_Entries taken from a collection_
....
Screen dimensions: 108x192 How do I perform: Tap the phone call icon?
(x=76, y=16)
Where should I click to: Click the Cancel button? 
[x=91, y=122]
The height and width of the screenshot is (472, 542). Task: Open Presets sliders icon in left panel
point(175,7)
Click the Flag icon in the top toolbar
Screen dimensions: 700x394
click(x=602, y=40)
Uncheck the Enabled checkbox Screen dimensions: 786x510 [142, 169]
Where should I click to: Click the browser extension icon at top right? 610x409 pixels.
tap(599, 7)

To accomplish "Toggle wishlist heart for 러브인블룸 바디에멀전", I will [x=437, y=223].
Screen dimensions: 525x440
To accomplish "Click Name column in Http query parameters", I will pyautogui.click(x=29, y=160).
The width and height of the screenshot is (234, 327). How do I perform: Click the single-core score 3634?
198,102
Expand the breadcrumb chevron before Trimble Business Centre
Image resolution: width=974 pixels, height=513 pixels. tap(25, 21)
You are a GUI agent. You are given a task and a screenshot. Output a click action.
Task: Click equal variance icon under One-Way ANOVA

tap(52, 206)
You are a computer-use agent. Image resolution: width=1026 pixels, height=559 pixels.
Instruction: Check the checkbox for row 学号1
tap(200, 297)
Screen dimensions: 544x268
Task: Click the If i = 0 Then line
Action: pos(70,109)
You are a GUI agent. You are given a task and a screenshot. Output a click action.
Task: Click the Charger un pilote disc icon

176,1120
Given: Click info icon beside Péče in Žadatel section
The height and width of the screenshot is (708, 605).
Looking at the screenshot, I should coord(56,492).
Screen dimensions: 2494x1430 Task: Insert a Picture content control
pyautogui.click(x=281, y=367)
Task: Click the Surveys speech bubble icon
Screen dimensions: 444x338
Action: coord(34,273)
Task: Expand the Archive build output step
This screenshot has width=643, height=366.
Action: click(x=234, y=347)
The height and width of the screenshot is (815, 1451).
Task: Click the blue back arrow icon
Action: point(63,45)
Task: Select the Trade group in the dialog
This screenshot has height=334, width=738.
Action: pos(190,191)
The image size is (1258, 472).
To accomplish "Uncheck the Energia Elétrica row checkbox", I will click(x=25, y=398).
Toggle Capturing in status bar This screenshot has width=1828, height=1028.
....
_Task goal_
Reproduce only the material from the line with "Where should I click to: Click the Cancel" up to and including the line with "Action: coord(34,273)", replacing "GUI agent" with "screen agent" and keeping everything else unchanged.

_Final result_
Where should I click to: Click the Cancel button? 
[x=91, y=122]
The height and width of the screenshot is (472, 542). Task: Open Presets sliders icon in left panel
point(175,7)
Click the Flag icon in the top toolbar
Screen dimensions: 700x394
click(x=602, y=40)
Uncheck the Enabled checkbox Screen dimensions: 786x510 [142, 169]
Where should I click to: Click the browser extension icon at top right? 610x409 pixels.
tap(599, 7)

To accomplish "Toggle wishlist heart for 러브인블룸 바디에멀전", I will [x=437, y=223].
Screen dimensions: 525x440
To accomplish "Click Name column in Http query parameters", I will pyautogui.click(x=29, y=160).
The width and height of the screenshot is (234, 327). How do I perform: Click the single-core score 3634?
198,102
Expand the breadcrumb chevron before Trimble Business Centre
Image resolution: width=974 pixels, height=513 pixels. tap(25, 21)
You are a screen agent. You are given a task and a screenshot. Output a click action.
Task: Click equal variance icon under One-Way ANOVA

tap(52, 206)
You are a computer-use agent. Image resolution: width=1026 pixels, height=559 pixels.
Instruction: Check the checkbox for row 学号1
tap(200, 297)
Screen dimensions: 544x268
Task: Click the If i = 0 Then line
Action: pos(70,109)
You are a screen agent. You are given a task and a screenshot. Output a click action.
Task: Click the Charger un pilote disc icon

176,1120
Given: Click info icon beside Péče in Žadatel section
The height and width of the screenshot is (708, 605).
Looking at the screenshot, I should coord(56,492).
Screen dimensions: 2494x1430 Task: Insert a Picture content control
pyautogui.click(x=281, y=367)
Task: Click the Surveys speech bubble icon
Screen dimensions: 444x338
Action: coord(34,273)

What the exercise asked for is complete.